= What you are asked to do =
Write the records out again, exactly.
---- Input records
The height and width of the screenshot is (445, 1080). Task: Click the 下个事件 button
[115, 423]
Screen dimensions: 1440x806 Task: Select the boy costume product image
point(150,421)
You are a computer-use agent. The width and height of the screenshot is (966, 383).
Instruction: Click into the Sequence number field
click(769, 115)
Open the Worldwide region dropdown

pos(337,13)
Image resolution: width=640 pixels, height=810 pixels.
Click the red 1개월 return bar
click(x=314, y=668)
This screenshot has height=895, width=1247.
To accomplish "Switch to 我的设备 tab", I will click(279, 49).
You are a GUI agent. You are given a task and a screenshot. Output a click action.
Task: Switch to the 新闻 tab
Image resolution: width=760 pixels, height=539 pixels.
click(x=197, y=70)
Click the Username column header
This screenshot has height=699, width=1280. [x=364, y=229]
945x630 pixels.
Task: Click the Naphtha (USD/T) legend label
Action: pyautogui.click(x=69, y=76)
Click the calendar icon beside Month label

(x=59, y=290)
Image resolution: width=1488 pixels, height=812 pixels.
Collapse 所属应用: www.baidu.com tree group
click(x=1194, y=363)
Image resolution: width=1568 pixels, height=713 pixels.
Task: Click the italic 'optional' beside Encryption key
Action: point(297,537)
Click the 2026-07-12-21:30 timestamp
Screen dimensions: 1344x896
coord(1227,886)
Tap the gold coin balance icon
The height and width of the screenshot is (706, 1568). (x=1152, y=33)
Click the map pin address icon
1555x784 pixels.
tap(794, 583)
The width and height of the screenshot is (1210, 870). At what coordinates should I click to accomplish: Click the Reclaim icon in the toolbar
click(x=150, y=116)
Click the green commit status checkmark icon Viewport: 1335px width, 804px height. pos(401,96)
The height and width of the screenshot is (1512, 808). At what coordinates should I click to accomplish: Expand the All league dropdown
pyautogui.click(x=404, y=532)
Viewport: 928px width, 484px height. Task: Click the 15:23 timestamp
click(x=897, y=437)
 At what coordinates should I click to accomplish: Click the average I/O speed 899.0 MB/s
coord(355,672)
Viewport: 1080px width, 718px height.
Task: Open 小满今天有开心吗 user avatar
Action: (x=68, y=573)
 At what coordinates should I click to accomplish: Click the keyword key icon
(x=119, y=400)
--------
= Task answer =
The height and width of the screenshot is (445, 1080). Task: Click the 下个事件 button
[115, 423]
Screen dimensions: 1440x806 Task: Select the boy costume product image
point(150,421)
You are a computer-use agent. The width and height of the screenshot is (966, 383).
Instruction: Click into the Sequence number field
click(769, 115)
Open the Worldwide region dropdown

pos(337,13)
Image resolution: width=640 pixels, height=810 pixels.
Click the red 1개월 return bar
click(x=314, y=668)
This screenshot has height=895, width=1247.
To accomplish "Switch to 我的设备 tab", I will click(279, 49).
You are a GUI agent. You are given a task and a screenshot. Output a click action.
Task: Switch to the 新闻 tab
Image resolution: width=760 pixels, height=539 pixels.
click(x=197, y=70)
Click the Username column header
This screenshot has height=699, width=1280. [x=364, y=229]
945x630 pixels.
Task: Click the Naphtha (USD/T) legend label
Action: pyautogui.click(x=69, y=76)
Click the calendar icon beside Month label

(x=59, y=290)
Image resolution: width=1488 pixels, height=812 pixels.
Collapse 所属应用: www.baidu.com tree group
click(x=1194, y=363)
Image resolution: width=1568 pixels, height=713 pixels.
Task: Click the italic 'optional' beside Encryption key
Action: point(297,537)
Click the 2026-07-12-21:30 timestamp
Screen dimensions: 1344x896
coord(1227,886)
Tap the gold coin balance icon
The height and width of the screenshot is (706, 1568). (x=1152, y=33)
Click the map pin address icon
1555x784 pixels.
tap(794, 583)
The width and height of the screenshot is (1210, 870). At what coordinates should I click to accomplish: Click the Reclaim icon in the toolbar
click(x=150, y=116)
Click the green commit status checkmark icon Viewport: 1335px width, 804px height. pos(401,96)
The height and width of the screenshot is (1512, 808). At what coordinates should I click to accomplish: Expand the All league dropdown
pyautogui.click(x=404, y=532)
Viewport: 928px width, 484px height. Task: Click the 15:23 timestamp
click(x=897, y=437)
 At what coordinates should I click to accomplish: Click the average I/O speed 899.0 MB/s
coord(355,672)
Viewport: 1080px width, 718px height.
Task: Open 小满今天有开心吗 user avatar
Action: (x=68, y=573)
 At what coordinates should I click to accomplish: Click the keyword key icon
(x=119, y=400)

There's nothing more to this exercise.